Этот бледный человек в светлых очках показался устоявшемуся арестанту Нержину — привидением, незаконно вернувшимся из забытого мира. Между миром тем и сегодняшним прошли леса под Ильмень-озером, холмы и овраги Орловщины, пески и болотца Белоруссии, сытые польские фольварки, черепица немецких городков. В ту же девятилетнюю полосу отчуждения врезались ярко-голые «боксы» и камеры Большой Лубянки. Серые провонявшиеся пересылки. Удушливые отсеки «вагон-заков». Режущий ветер в степи над голодными, холодными зэками. Черезо всё это было невозможно возобновить в себе чувство, с каким выписывались буковки функций действительного переменного на податливом линолеуме доски.
Оба закурили, Нержин волнуясь, и сели, разделённые маленьким столиком.
Веренёв не в первый раз встречал своих прежних студентов — по Московскому университету и по Ростовскому, куда его в борьбе теоретических школ послали перед войной для проведения твёрдой линии. Но и для него было необычное в сегодняшней встрече: уединённость подмосковного объекта, окутанного дымкой трегубой секретности, оплетенного многими рядами колючей проволоки; странный синий комбинезон вместо привычной людской одежды.

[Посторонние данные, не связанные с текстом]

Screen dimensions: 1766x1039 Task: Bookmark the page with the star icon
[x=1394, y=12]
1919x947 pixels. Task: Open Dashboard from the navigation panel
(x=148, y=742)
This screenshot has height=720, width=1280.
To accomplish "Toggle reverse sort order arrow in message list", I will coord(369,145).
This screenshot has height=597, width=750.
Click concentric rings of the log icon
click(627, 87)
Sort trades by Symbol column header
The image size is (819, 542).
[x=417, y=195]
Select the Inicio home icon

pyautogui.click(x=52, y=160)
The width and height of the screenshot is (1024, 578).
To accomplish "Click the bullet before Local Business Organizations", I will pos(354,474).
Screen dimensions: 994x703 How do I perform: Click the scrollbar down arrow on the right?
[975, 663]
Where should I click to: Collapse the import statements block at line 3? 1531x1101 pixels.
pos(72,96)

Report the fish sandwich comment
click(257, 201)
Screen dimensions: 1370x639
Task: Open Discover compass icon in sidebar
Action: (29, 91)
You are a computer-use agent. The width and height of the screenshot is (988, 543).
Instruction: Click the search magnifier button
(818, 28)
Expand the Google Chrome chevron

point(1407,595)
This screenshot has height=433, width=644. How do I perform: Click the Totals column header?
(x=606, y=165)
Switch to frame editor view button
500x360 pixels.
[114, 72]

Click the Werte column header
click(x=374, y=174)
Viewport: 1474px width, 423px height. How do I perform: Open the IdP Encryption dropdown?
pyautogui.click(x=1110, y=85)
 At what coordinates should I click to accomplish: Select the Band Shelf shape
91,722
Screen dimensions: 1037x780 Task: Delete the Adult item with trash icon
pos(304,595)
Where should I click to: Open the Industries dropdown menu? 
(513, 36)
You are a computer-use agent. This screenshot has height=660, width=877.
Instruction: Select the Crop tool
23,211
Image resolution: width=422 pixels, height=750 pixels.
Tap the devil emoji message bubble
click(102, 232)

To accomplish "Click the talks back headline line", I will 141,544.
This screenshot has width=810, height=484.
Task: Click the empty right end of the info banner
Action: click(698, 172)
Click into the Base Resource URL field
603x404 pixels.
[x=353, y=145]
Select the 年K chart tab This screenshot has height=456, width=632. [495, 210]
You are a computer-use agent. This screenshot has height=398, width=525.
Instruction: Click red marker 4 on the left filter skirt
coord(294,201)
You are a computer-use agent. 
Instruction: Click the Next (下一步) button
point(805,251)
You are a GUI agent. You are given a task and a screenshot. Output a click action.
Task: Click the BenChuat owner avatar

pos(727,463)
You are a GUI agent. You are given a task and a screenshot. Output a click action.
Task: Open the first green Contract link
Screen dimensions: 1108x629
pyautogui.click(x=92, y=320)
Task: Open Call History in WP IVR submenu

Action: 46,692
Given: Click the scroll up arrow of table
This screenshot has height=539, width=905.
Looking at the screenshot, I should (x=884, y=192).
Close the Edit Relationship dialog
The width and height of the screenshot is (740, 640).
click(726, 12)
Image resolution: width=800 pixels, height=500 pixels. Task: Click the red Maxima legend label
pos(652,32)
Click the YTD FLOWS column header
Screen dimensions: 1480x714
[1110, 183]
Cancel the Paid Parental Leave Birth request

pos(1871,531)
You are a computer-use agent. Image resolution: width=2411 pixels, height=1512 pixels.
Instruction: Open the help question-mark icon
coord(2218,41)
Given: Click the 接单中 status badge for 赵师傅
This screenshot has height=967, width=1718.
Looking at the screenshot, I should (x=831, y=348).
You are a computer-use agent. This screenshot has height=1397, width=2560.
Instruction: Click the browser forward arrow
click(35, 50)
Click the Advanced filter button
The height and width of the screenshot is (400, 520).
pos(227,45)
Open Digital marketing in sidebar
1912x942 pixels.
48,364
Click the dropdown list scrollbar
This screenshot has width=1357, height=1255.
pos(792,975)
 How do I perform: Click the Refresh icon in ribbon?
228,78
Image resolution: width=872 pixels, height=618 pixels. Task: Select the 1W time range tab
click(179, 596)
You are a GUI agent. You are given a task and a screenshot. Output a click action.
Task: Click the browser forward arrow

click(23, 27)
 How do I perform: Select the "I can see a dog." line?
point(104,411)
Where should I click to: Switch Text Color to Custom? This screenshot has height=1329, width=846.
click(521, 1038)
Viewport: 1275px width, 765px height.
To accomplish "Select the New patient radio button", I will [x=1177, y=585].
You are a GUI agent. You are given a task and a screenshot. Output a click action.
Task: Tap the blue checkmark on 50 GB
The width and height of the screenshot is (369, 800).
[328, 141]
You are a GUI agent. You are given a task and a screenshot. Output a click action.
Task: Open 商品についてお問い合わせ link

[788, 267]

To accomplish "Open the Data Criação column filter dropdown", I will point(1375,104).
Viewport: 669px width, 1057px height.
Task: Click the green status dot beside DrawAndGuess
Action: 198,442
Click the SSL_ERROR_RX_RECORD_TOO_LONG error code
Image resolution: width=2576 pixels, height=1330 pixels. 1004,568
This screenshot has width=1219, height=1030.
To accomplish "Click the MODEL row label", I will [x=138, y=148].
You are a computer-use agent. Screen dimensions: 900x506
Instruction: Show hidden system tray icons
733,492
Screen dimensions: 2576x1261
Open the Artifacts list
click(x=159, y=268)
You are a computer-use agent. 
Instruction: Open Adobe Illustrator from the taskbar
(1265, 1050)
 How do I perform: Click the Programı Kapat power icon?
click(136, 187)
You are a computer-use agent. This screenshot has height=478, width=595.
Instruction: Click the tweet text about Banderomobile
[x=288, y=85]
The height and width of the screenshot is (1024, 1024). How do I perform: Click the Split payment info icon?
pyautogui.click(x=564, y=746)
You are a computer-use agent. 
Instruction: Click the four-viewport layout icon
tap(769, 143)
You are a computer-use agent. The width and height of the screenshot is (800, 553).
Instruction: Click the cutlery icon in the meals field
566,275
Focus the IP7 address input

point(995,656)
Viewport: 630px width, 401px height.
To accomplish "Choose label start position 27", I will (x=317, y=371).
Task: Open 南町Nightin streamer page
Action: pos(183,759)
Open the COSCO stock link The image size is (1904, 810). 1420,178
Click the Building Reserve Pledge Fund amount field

По какому-то праву, резко обозначив морщины у губ, спрашивал младший из двух, неудачник, а старший отвечал — застенчиво, будто стыдясь своей незатейливой биографии учёного: эвакуация, реэвакуация, работал три года у К…, защитил докторскую по топологии… До неучтивости рассеянный, Нержин не спросил даже темы диссертации из этой сухотелой науки, из которой сам когда-то выбирал курсовой проект. Ему вдруг стало жаль Веренёва… Множества упорядоченные, множества не вполне упорядоченные, множества замкнутые… Топология! Стратосфера человеческой мысли! В двадцать четвёртом столетии она, может быть, и понадобится кому-нибудь, а пока… А пока…
Мне нечего сказать о солнцах и мирах, Я вижу лишь одни мученья человека…
А как он попал в это ведомство? почему ушёл из Университета?.. Да направили… И нельзя было отказаться?.. Да отказаться можно было, но… Тут и ставки двойные… Есть детишки?.. Четверо…
Стали зачем-то перебирать студентов нержинского выпуска, последний экзамен которого был в день начала войны. Кто поталантливей — контузило, убило. Такие вечно лезут вперёд, себя не берегут. От кого и ждать было нельзя — или аспирантуру кончает, или ассистентствует. Да, ну а гордость-то наша — Дмитрий Дмитрич! Горяинов-Шаховской!?
Горяинов-Шаховской! Маленький старик, уже неопрятный от глубокой старости, то перемажет мелом свою чёрную вельветовую куртку, то тряпку от доски положит в карман вместо носового платка. Живой анекдот, собранный из многочисленных «профессорских» анекдотов, душа Варшавского императорского университета, переехавшего в девятьсот пятнадцатом в коммерческий Ростов как на кладбище. Полвека научной работы, поднос поздравительных телеграмм — из Милуоки, Кэптауна, Йокагамы. А в 30-м году, когда университет перестряпали в «индустриально-педагогический институт» — был вычищен пролетарской комиссией по чистке как элемент буржуазно-враждебный. И ничто не могло б его спасти, если б не личное знакомство с Калининым — говорили, будто отец Калинина был крепостным у отца профессора. Так или нет, но съездил Горяинов в Москву и привёз указание: этого не трогать!